- _WHAT NEEDS TO BE DONE_
Please reproduce the data exactly, excluding any pictures it contains.

++++++++

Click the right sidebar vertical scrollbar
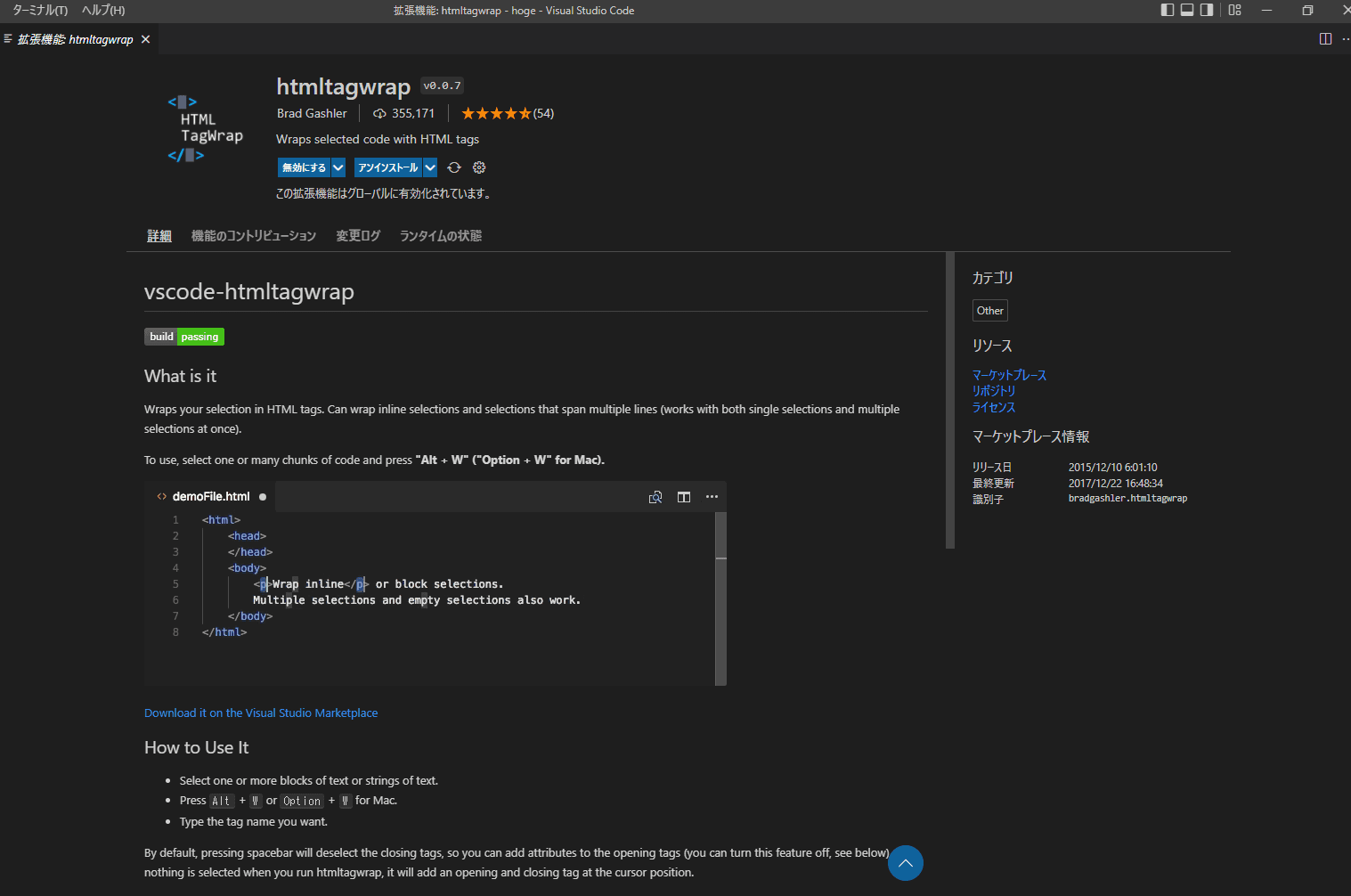 coord(949,401)
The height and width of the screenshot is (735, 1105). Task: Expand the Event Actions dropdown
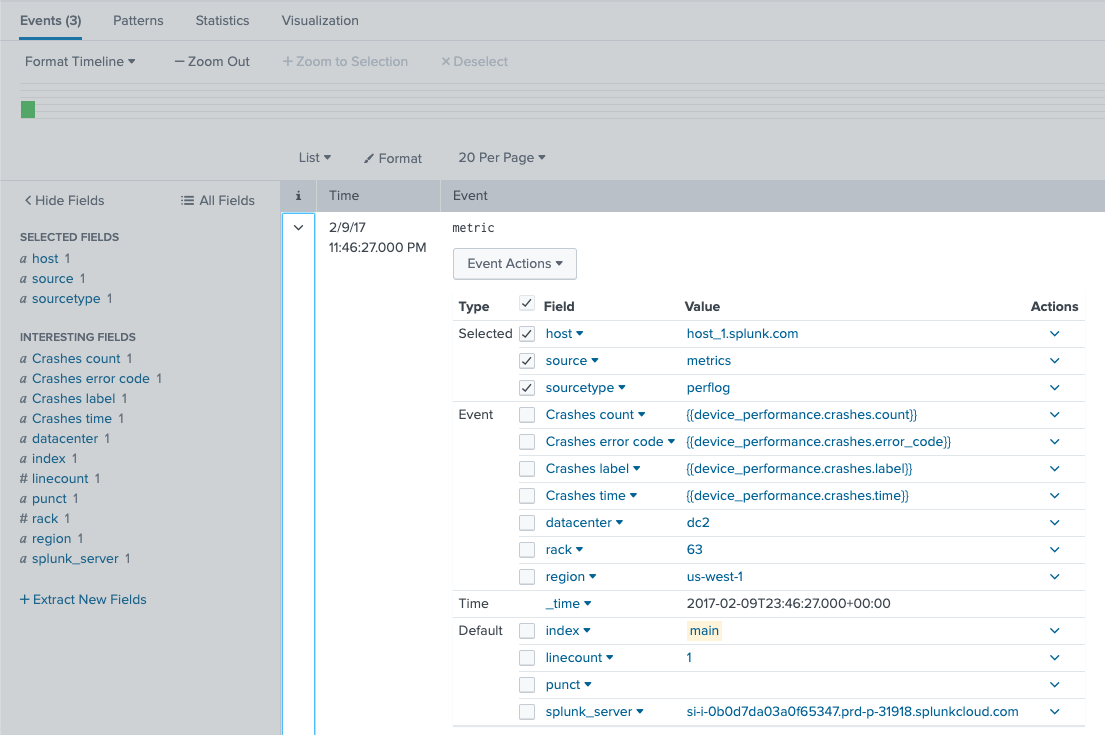[514, 263]
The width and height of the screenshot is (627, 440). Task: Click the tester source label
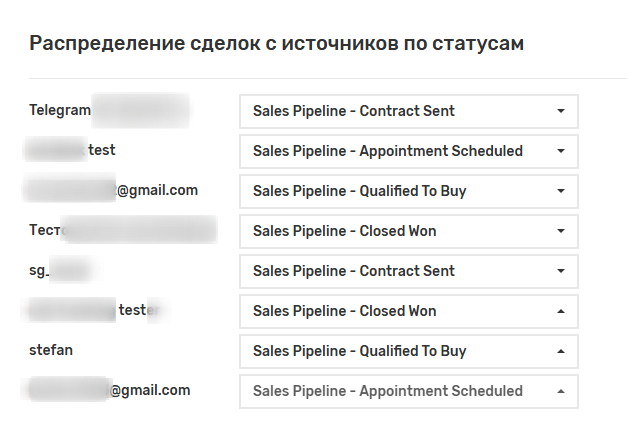(135, 310)
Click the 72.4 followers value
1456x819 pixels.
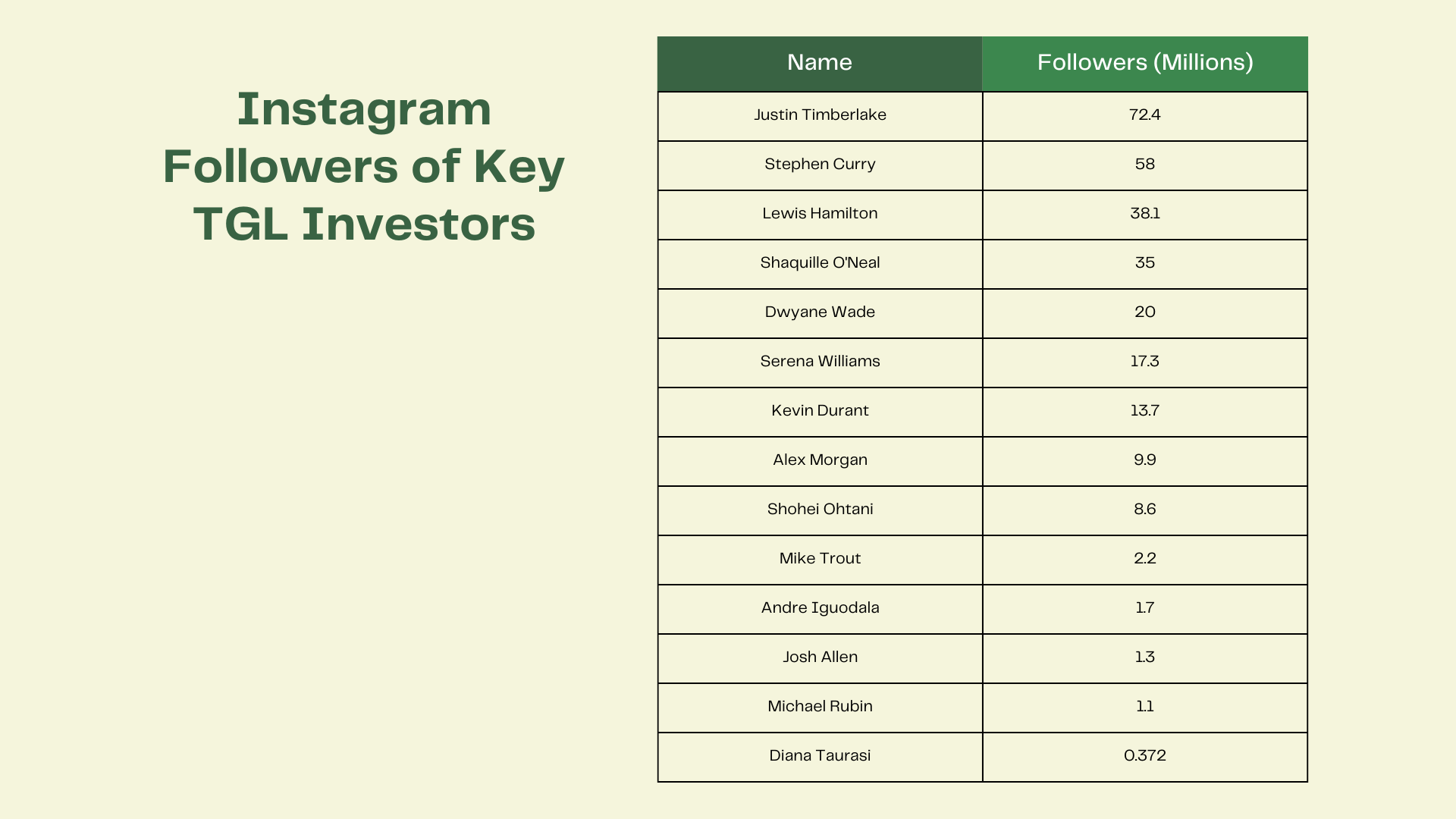click(1144, 115)
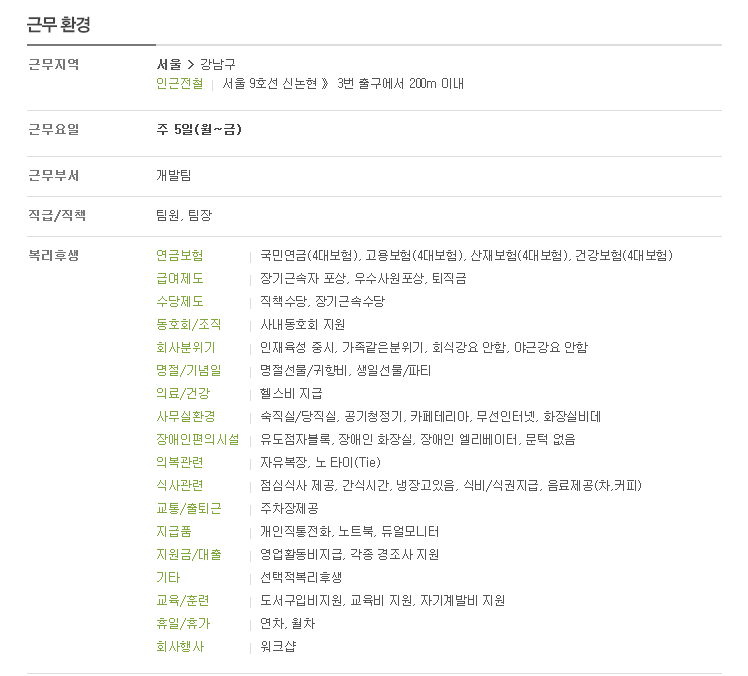
Task: Select 장애인편의시설 category text
Action: click(x=198, y=439)
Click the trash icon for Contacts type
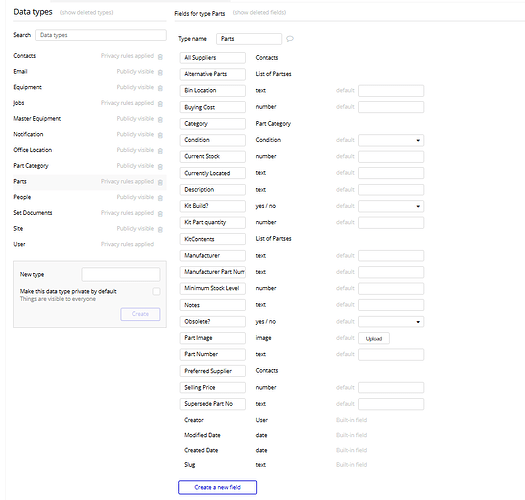Viewport: 525px width, 500px height. pyautogui.click(x=160, y=57)
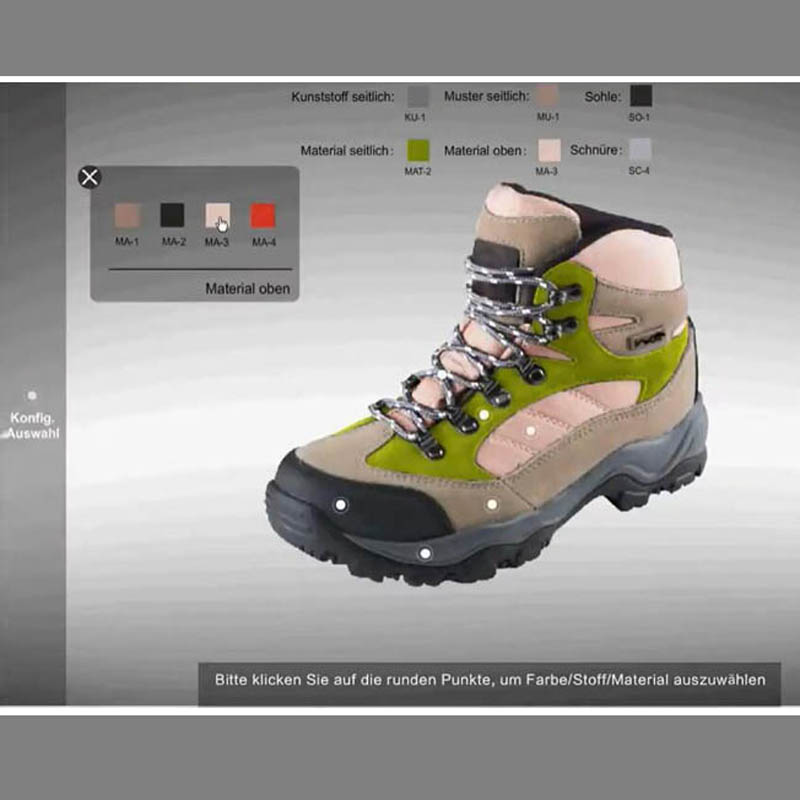Click the green MAT-2 Material seitlich swatch
Viewport: 800px width, 800px height.
coord(418,151)
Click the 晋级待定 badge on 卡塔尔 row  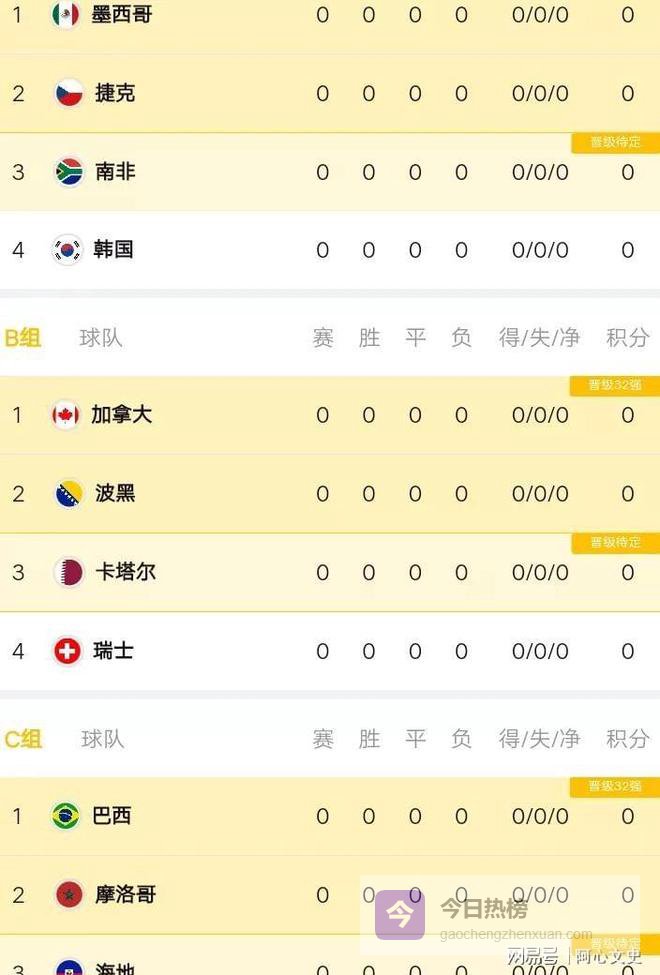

++++++++

- _YOUR SOLUTION_
Click the right sidebar vertical scrollbar
 coord(949,401)
The height and width of the screenshot is (735, 1105). Task: Expand the Event Actions dropdown
[514, 263]
The width and height of the screenshot is (627, 440). Task: Click the tester source label
(135, 310)
Click the 72.4 followers value
1456x819 pixels.
click(1144, 115)
Task: Select 장애인편의시설 category text
Action: click(x=198, y=439)
Click the trash icon for Contacts type
Viewport: 525px width, 500px height. pyautogui.click(x=160, y=57)
Click the green MAT-2 Material seitlich swatch
Viewport: 800px width, 800px height.
coord(418,151)
Click the 晋级待定 badge on 卡塔尔 row  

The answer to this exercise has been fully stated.